Write Yourself A Scheme In Rust — Parsing (Part 1)

Haskell is one of my favorite programming languages. Whenever someone asks me a way to kick-start their Haskell learning experience, I recommend the WikiBook "Write Yourself A Scheme In 48 Hours." Recently, I have almost entirely switched to Rust for my day-to-day programming tasks. I thought it might be a good idea to reproduce the Scheme tutorial for Rust. So here we go!

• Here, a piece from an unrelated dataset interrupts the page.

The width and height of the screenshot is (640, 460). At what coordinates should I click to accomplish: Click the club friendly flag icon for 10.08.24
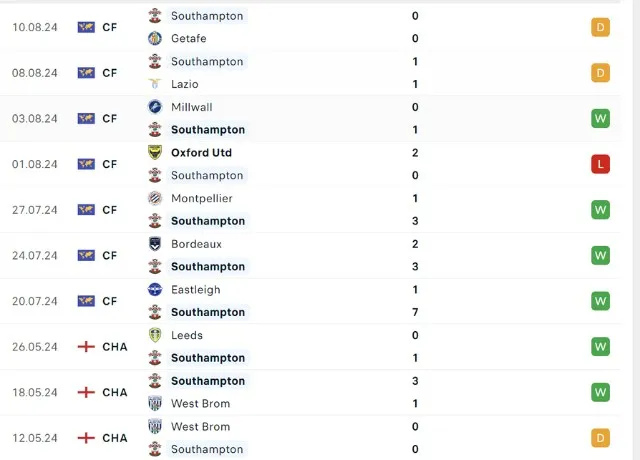[86, 27]

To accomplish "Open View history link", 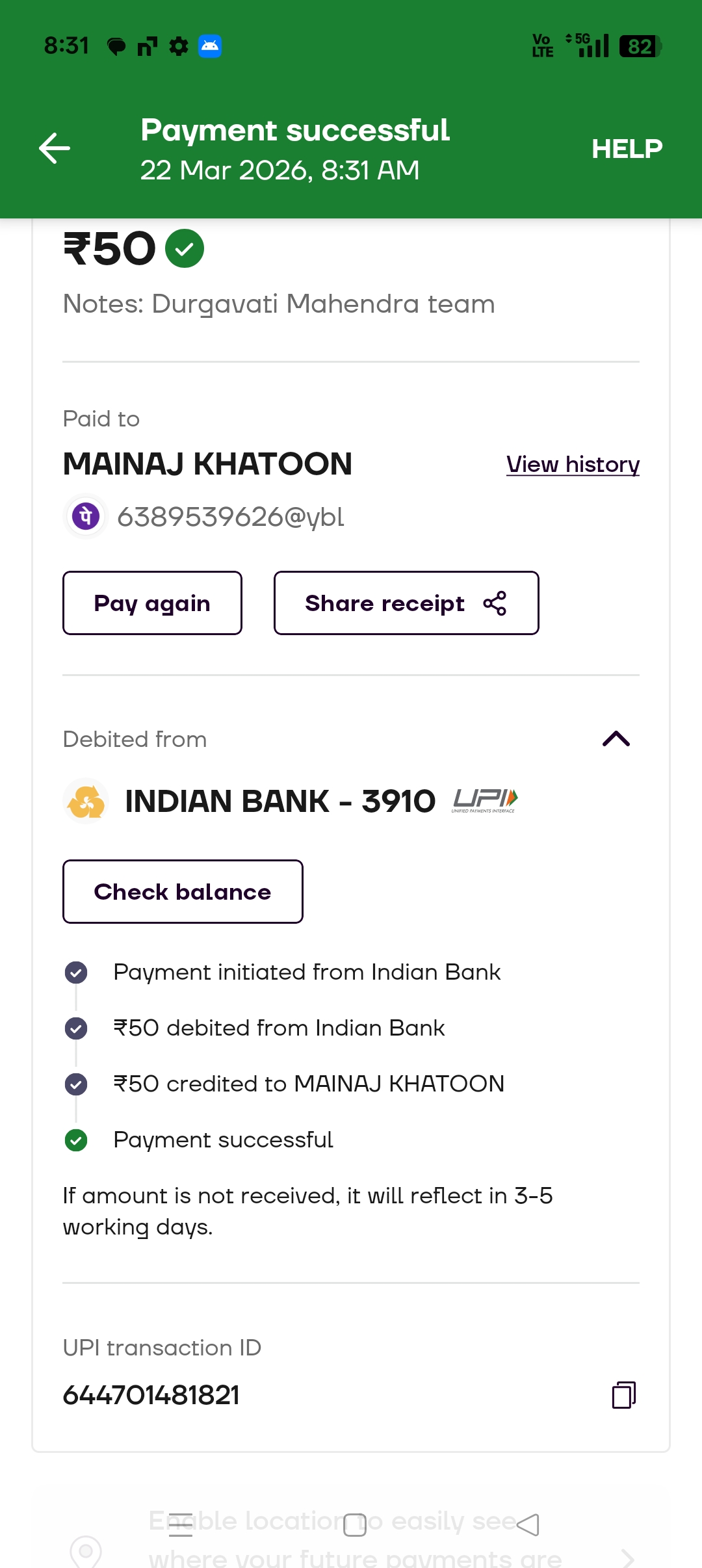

Scheme is one of the most popular dialects of the Lisp programming language — a general-purpose functional programming language. This is going to be a series of blog posts where we will implement a Scheme parser and interpreter. Note that this is not an introductory Rust tutorial. While this will certainly be helpful for new Rust developers, we assume basic Rust understanding. We will, however, point out certain Rust related concepts that might be obvious to more experienced users.

We will start with a naive interpreter, and improve upon it as we go. While I love programming languages and compiler design, I'm sure there will be mistakes — so please feel free to throw suggestion at me. I'll update these articles based on feedback.

Defining Our Syntax

The first thing that we need to do is be able to read the Lisp syntax for scheme in a format that we can we read and manipulate easily. Fortunately, Scheme does not have a large number of constructs. Being a dialect of Lisp, it also does not differentiate between data and code. If you are not familiar with the idea of code as data, we will address that soon.

First things first, let's define the Lisp syntax as a Rust Enum.

#[derive(Clone, Debug, PartialEq)]
pub enum LispVal {
    Atom(String),
    Number(i64),
    String(String),
    Boolean(bool),
    List(Vec<LispVal>),
    DottedList(Vec<LispVal>, Box<LispVal>),
}

Some of the items in the above Enum are pretty obvious. Number, String, and Boolean types refer to their corresponding types in Rust. For sake of simplicity, we will just use a u64 as our numeric type for now. List also doesn't seem very complicated. It does what you would expect — it holds a list of multiple items from our syntax. Atom and DottedList are more interesting here, so let's address them.

Atom holds any atomic name or symbol that is defined by the user in their program. For example, name of a function will be an atom. It's called atom because that's the smallest level of that symbol and cannot be broken down any further.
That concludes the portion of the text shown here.